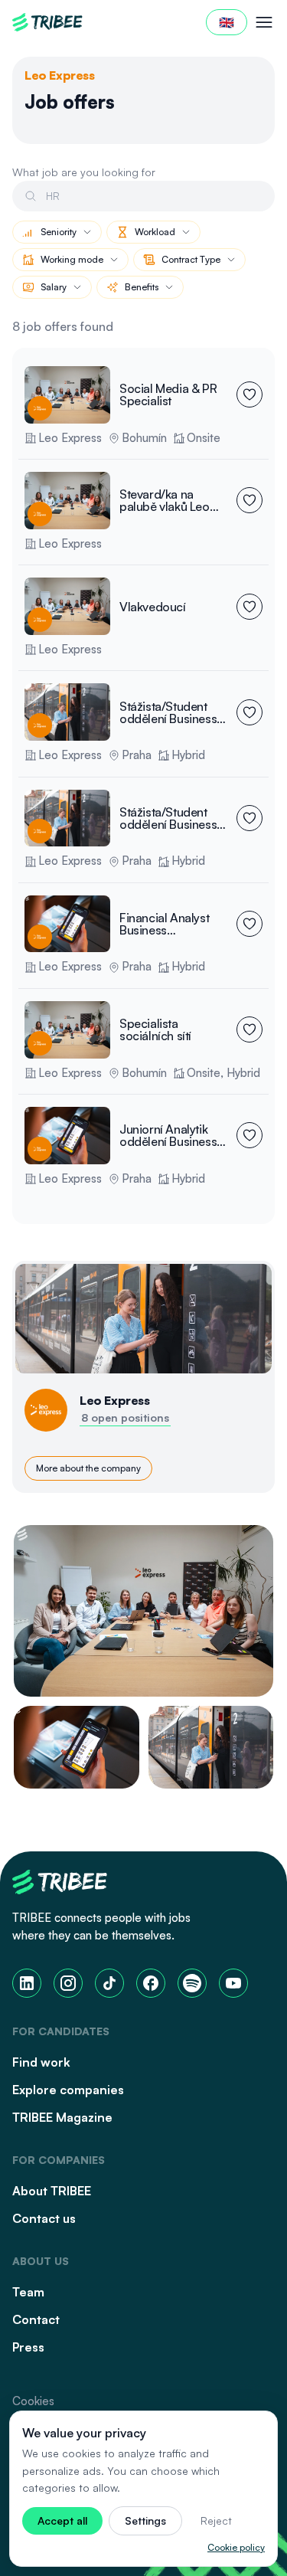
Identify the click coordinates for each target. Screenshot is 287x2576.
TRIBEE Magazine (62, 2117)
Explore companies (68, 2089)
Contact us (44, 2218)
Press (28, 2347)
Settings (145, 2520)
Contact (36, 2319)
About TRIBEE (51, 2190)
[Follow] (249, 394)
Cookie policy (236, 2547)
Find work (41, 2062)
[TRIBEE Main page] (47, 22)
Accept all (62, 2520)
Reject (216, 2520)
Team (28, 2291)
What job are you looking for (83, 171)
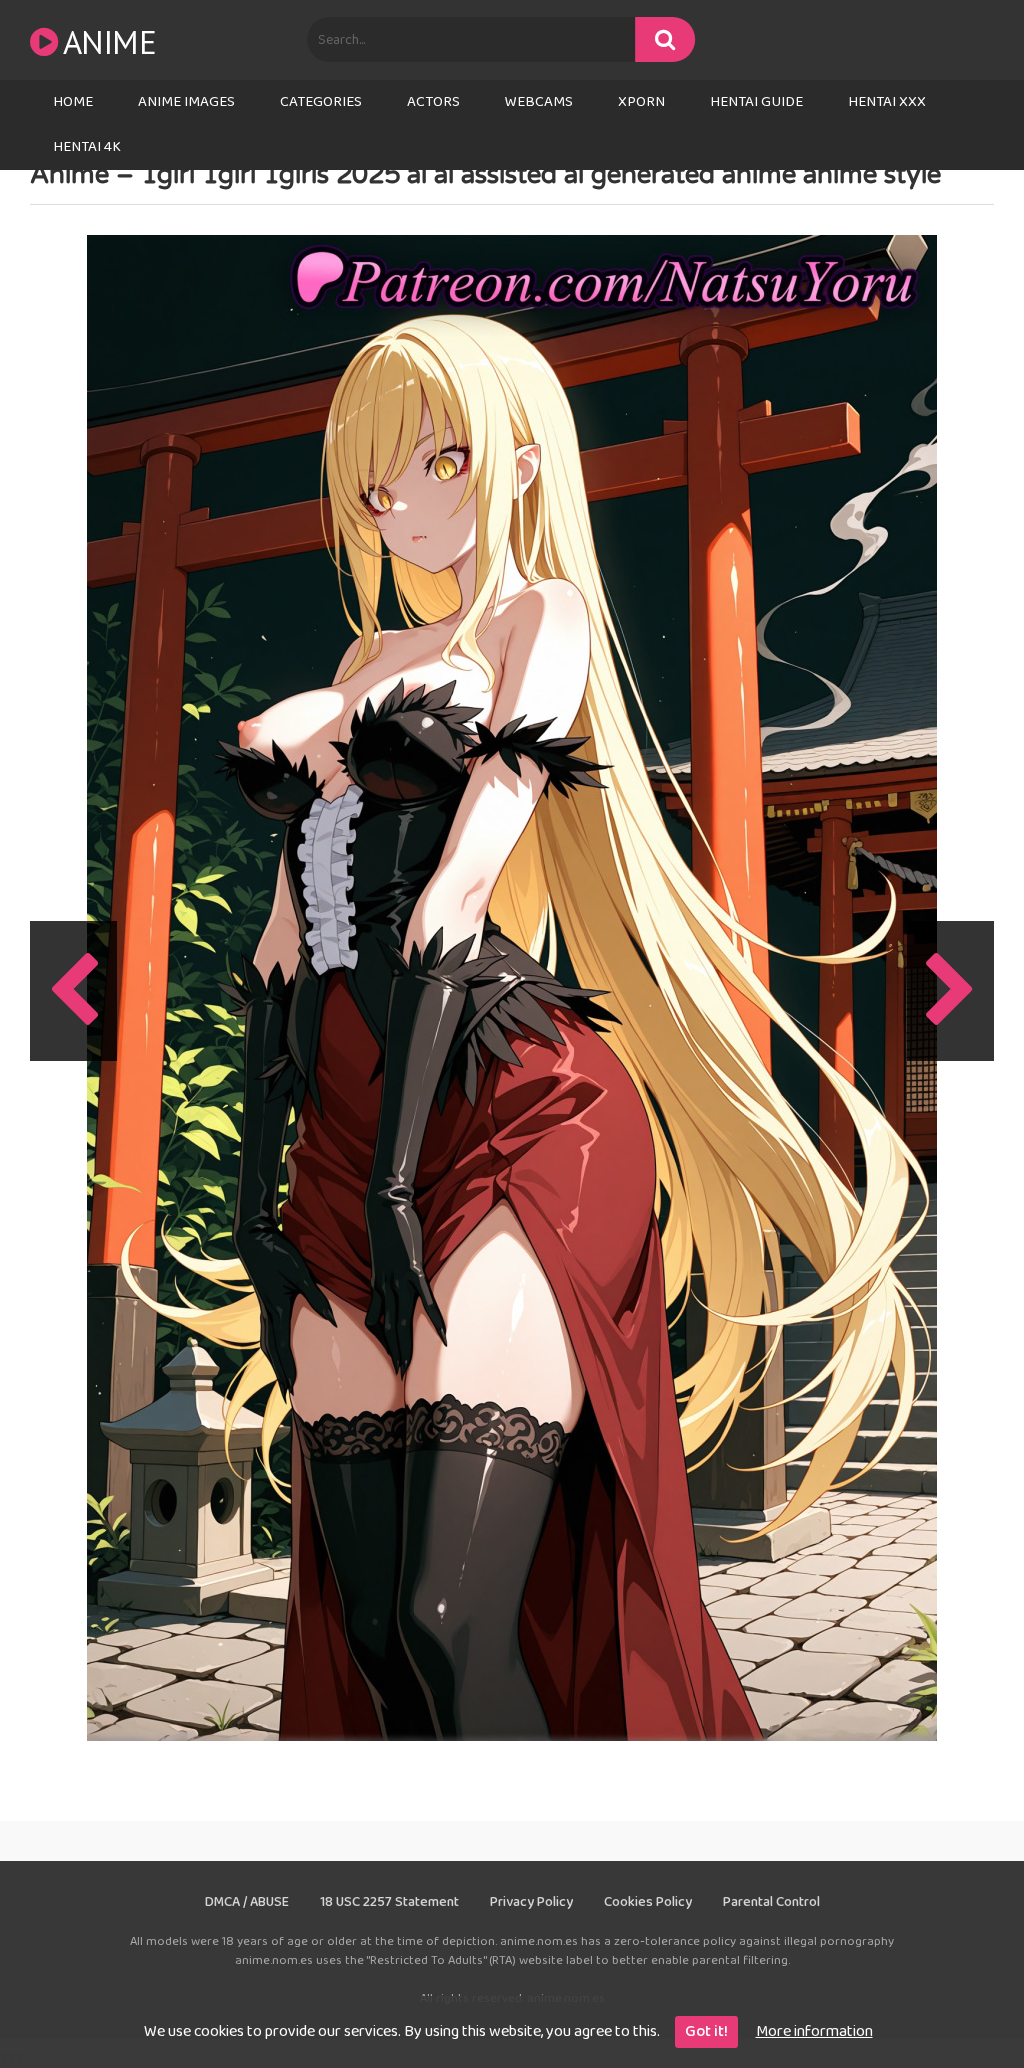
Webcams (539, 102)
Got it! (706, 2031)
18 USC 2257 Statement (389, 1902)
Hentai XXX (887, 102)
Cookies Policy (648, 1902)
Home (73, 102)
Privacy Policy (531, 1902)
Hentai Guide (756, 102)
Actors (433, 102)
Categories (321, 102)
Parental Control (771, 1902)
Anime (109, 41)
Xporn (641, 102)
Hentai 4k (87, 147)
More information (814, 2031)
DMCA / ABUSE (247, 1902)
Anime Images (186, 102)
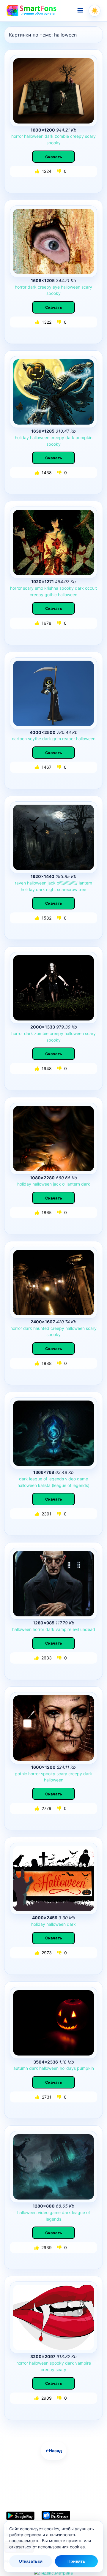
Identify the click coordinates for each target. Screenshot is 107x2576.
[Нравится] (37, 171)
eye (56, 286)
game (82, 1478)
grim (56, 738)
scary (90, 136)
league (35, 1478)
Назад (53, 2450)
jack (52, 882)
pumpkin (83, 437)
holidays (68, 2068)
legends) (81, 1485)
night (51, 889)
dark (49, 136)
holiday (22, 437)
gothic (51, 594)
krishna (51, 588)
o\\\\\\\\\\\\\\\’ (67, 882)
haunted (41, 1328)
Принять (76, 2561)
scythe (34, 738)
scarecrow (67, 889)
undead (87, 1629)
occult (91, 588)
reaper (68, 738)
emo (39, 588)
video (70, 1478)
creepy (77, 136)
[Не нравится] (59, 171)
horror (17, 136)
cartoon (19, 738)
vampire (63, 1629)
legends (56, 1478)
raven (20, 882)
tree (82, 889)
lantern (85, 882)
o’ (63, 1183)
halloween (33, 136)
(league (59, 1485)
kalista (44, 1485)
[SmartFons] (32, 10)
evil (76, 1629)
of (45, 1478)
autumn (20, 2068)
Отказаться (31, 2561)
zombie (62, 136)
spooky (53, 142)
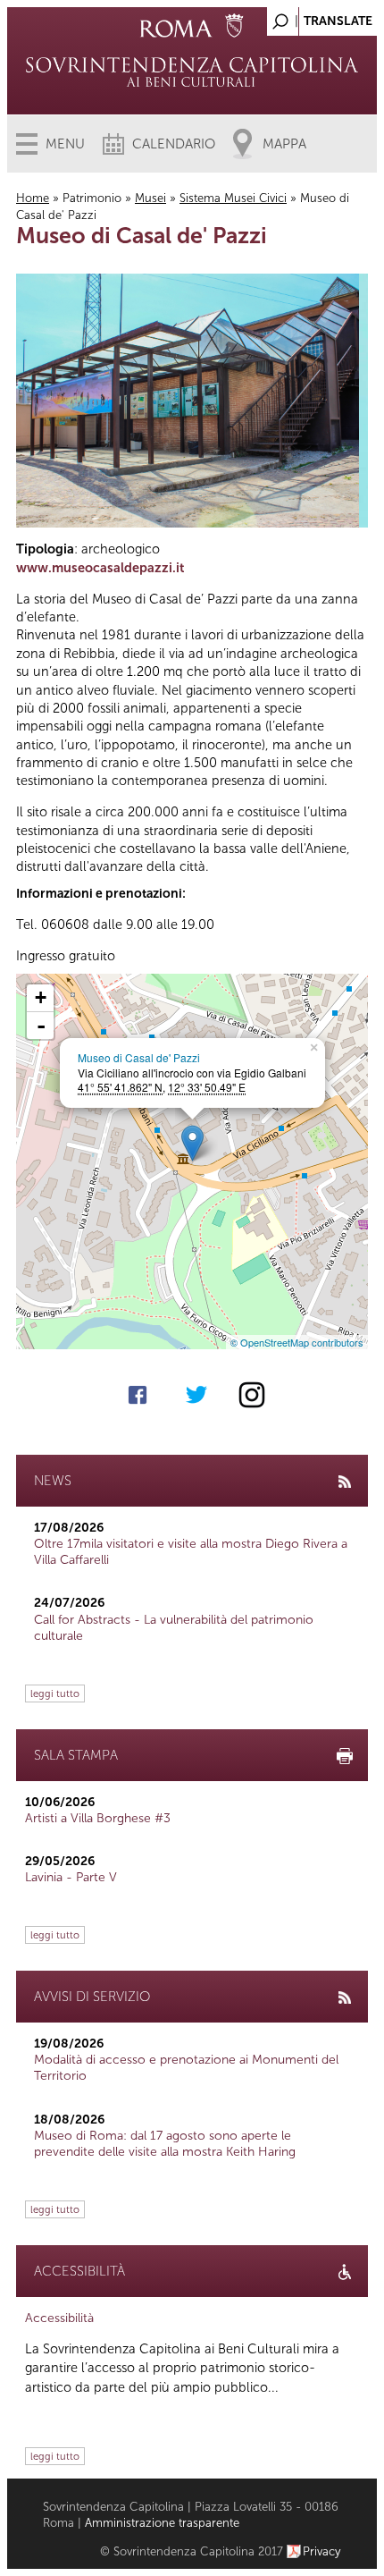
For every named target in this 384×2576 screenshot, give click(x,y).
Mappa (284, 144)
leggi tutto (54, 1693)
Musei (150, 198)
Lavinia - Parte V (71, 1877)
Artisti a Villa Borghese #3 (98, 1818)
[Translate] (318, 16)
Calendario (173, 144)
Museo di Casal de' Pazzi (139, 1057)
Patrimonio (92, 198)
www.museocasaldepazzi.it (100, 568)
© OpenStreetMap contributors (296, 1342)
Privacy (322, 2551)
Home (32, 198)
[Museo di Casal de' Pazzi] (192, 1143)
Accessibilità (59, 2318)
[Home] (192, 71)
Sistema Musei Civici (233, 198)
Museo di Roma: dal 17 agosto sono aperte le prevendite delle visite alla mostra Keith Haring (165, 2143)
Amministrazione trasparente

===============

* [Task to carry out]:
Type the listing above out again exactly, and omit all pictures.

* [Result for this exercise]:
Identify the click coordinates for each target. Screenshot is 287x2576.
TRIBEE Magazine (62, 2117)
Explore companies (68, 2089)
Contact us (44, 2218)
Press (28, 2347)
Settings (145, 2520)
Contact (36, 2319)
About TRIBEE (51, 2190)
[Follow] (249, 394)
Cookie policy (236, 2547)
Find work (41, 2062)
[TRIBEE Main page] (47, 22)
Accept all (62, 2520)
Reject (216, 2520)
Team (28, 2291)
What job are you looking for (83, 171)
Webcams (539, 102)
Got it! (706, 2031)
18 USC 2257 Statement (389, 1902)
Hentai XXX (887, 102)
Cookies Policy (648, 1902)
Home (73, 102)
Privacy Policy (531, 1902)
Hentai Guide (756, 102)
Actors (433, 102)
Categories (321, 102)
Parental Control (771, 1902)
Anime (109, 41)
Xporn (641, 102)
Hentai 4k (87, 147)
More information (814, 2031)
DMCA / ABUSE (247, 1902)
Anime Images (186, 102)
Identify the click coordinates for each target. Screenshot is 107x2576.
[Нравится] (37, 171)
eye (56, 286)
game (82, 1478)
grim (56, 738)
scary (90, 136)
league (35, 1478)
Назад (53, 2450)
jack (52, 882)
pumpkin (83, 437)
holidays (68, 2068)
legends) (81, 1485)
night (51, 889)
dark (49, 136)
holiday (22, 437)
gothic (51, 594)
krishna (51, 588)
o\\\\\\\\\\\\\\\’ (67, 882)
haunted (41, 1328)
Принять (76, 2561)
scythe (34, 738)
scarecrow (67, 889)
undead (87, 1629)
occult (91, 588)
reaper (68, 738)
emo (39, 588)
video (70, 1478)
creepy (77, 136)
[Не нравится] (59, 171)
horror (17, 136)
cartoon (19, 738)
vampire (63, 1629)
legends (56, 1478)
raven (20, 882)
tree (82, 889)
lantern (85, 882)
o’ (63, 1183)
halloween (33, 136)
(league (59, 1485)
kalista (44, 1485)
[SmartFons] (32, 10)
evil (76, 1629)
of (45, 1478)
autumn (20, 2068)
Отказаться (31, 2561)
zombie (62, 136)
spooky (53, 142)
For every named target in this 384×2576 screenshot, give click(x,y).
Mappa (284, 144)
leggi tutto (54, 1693)
Musei (150, 198)
Lavinia - Parte V (71, 1877)
Artisti a Villa Borghese #3 (98, 1818)
[Translate] (318, 16)
Calendario (173, 144)
Museo di Casal de' Pazzi (139, 1057)
Patrimonio (92, 198)
www.museocasaldepazzi.it (100, 568)
© OpenStreetMap contributors (296, 1342)
Privacy (322, 2551)
Home (32, 198)
[Museo di Casal de' Pazzi] (192, 1143)
Accessibilità (59, 2318)
[Home] (192, 71)
Sistema Musei Civici (233, 198)
Museo di Roma: dal 17 agosto sono aperte le prevendite delle visite alla mostra Keith Haring (165, 2143)
Amministrazione trasparente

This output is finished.